Quand ce n’est pas Ronald Araújo contre le PSG, c’est Pau Cubarsí qui voit rouge et met le Barça dans l’embarras dans les matchs couperets de Ligue des champions. L’expulsion du joueur de 19 ans contre l’Atlético la semaine dernière symbolise la fragilité d’un secteur qui coûte cher à Barcelone depuis près de dix ans en Coupe d’Europe. Voici un portrait-robot pour régler ce problème.

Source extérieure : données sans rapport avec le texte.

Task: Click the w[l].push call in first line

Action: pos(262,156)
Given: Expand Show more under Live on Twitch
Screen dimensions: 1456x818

6 juin 2015, le FC Barcelone remporte sa cinquième Ligue des champions contre la Juventus (3-1) dans le stade olympique de Berlin avec un quatuor défensif composé de Dani Alves, Gerard Piqué, Javier Mascherano et Jordi Alba. Depuis la fin de cette association, les défenseurs blaugrana ont pris la mauvaise habitude de s’effondrer durant les soirées cruciales de C1. Entre la défaite improbable à Rome en 2018 (3-0), la déroute d’Anfield en 2019 (4-0), le lourd revers face au Bayern l’année suivante (2-8) et la démonstration de Kylian Mbappé au Camp Nou en 2021 (1-4), le rêve de Lionel Messi de ramener une sixième coupe aux grandes oreilles n’a jamais pu se concrétiser.

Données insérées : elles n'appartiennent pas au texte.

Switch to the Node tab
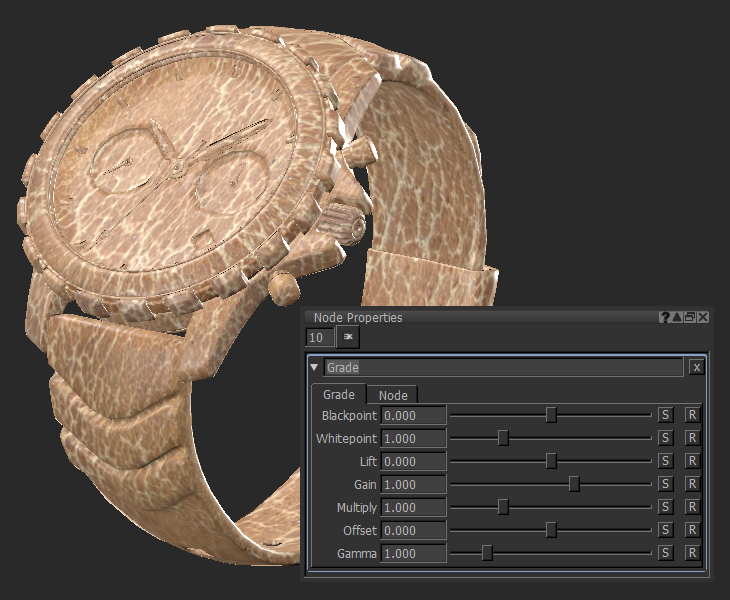This screenshot has width=730, height=600. point(393,395)
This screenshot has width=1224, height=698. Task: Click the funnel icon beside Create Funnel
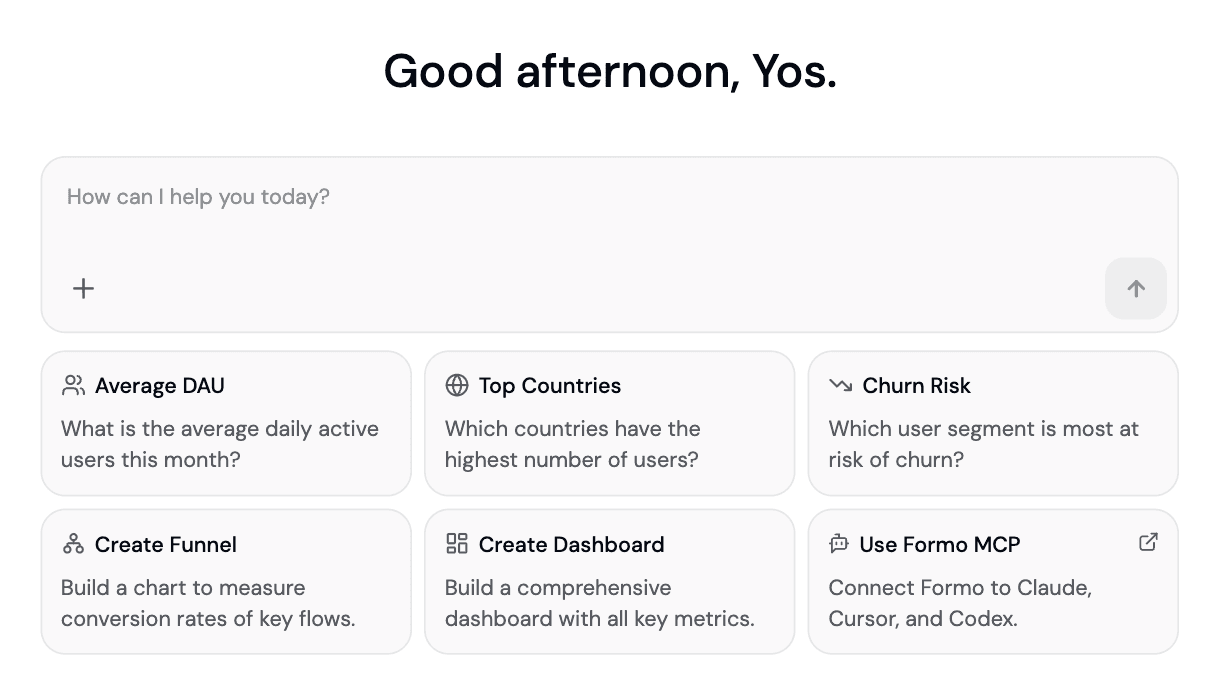point(73,544)
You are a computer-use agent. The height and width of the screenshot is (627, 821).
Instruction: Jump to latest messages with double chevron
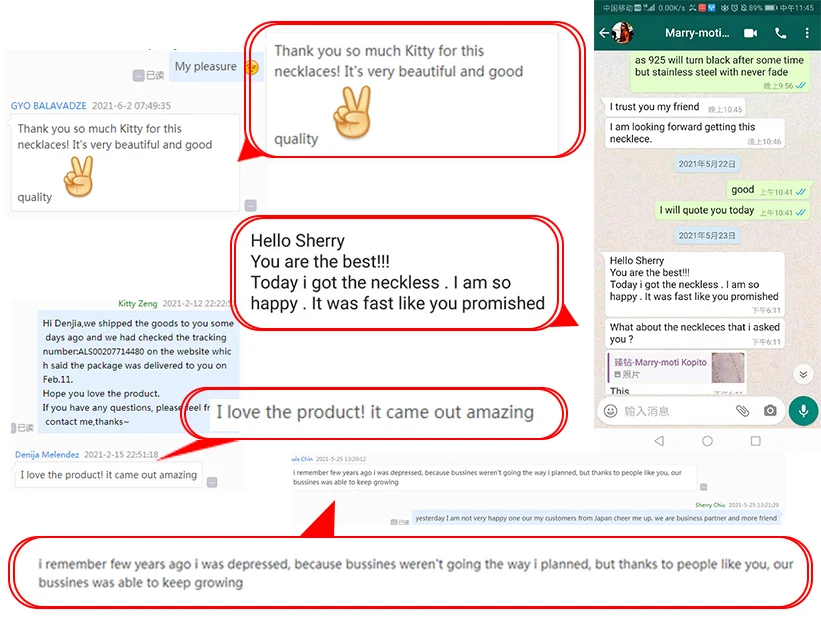(803, 374)
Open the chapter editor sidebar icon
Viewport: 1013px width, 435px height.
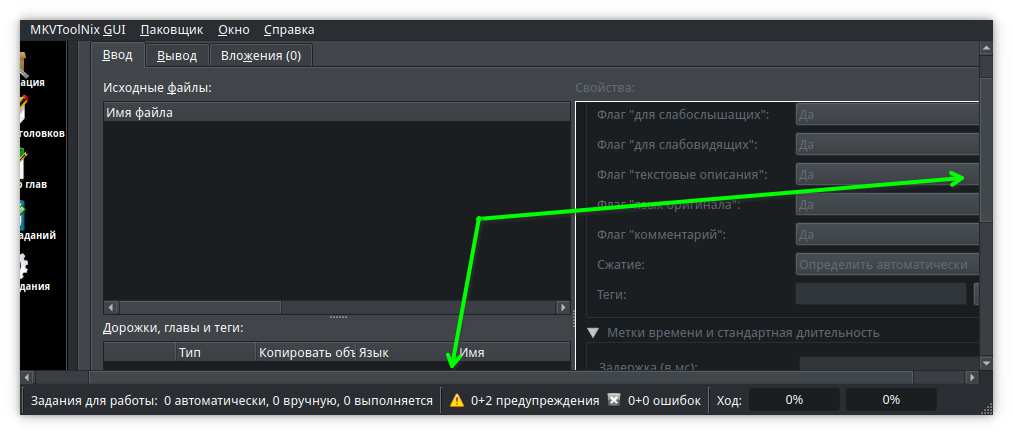click(22, 162)
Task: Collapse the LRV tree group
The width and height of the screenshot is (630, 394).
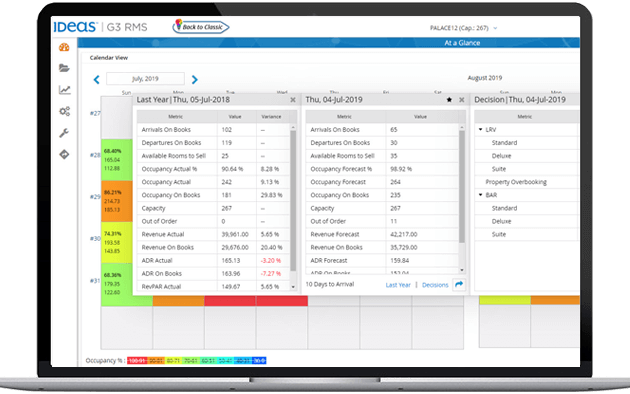Action: click(x=481, y=129)
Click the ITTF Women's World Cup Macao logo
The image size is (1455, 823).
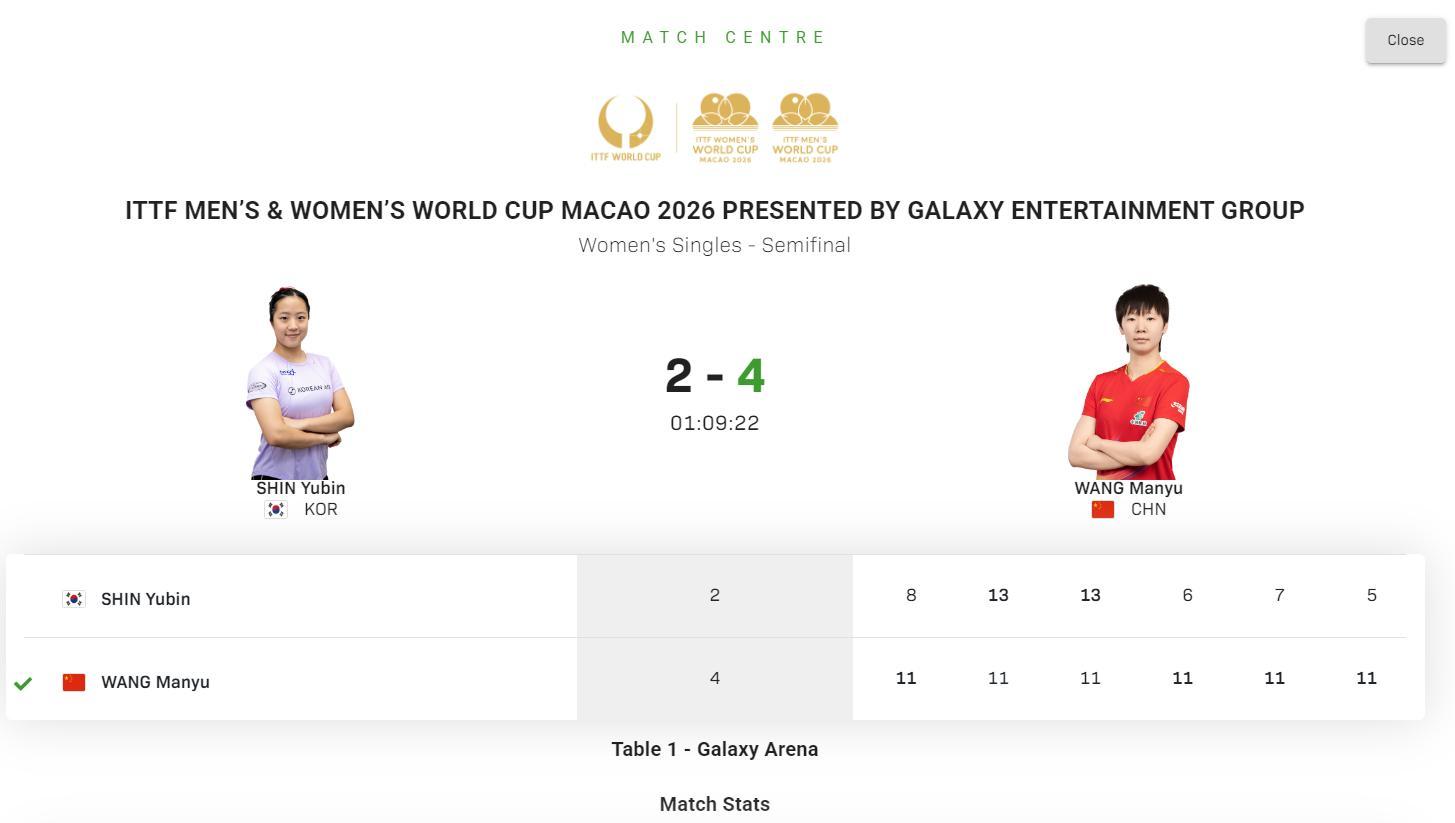(725, 128)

La nouvelle génération emmenée par Lamine Yamal et Pedri connaît les mêmes peines : quand la pression s’accentue, la défense passe au travers. En 2024, Ronald Araújo a récolté un carton rouge en quarts de finale retours contre le PSG, handicapant ainsi ses coéquipiers pour le reste de la partie (défaite 1-4). L’année dernière, c’est l’Inter qui finit par faire plier les arrières barcelonais au terme de deux demi-finales prolifiques (7-6 scores cumulés). Pour cette campagne 2026, c’est au tour de Pau Cubarsí de succomber à la malice de Giuliano Simeone, l’ailier de l’Atlético de Madrid, en prenant une biscotte rouge au pire moment. Les joueurs se succèdent, mais la situation ne s’arrange pas. Alors, il ne reste plus qu’à créer le défenseur ultime, capable de rassurer tout le monde et d’offrir au Barça l’assurance nécessaire pour goûter au parfum du sacre en Ligue des champions.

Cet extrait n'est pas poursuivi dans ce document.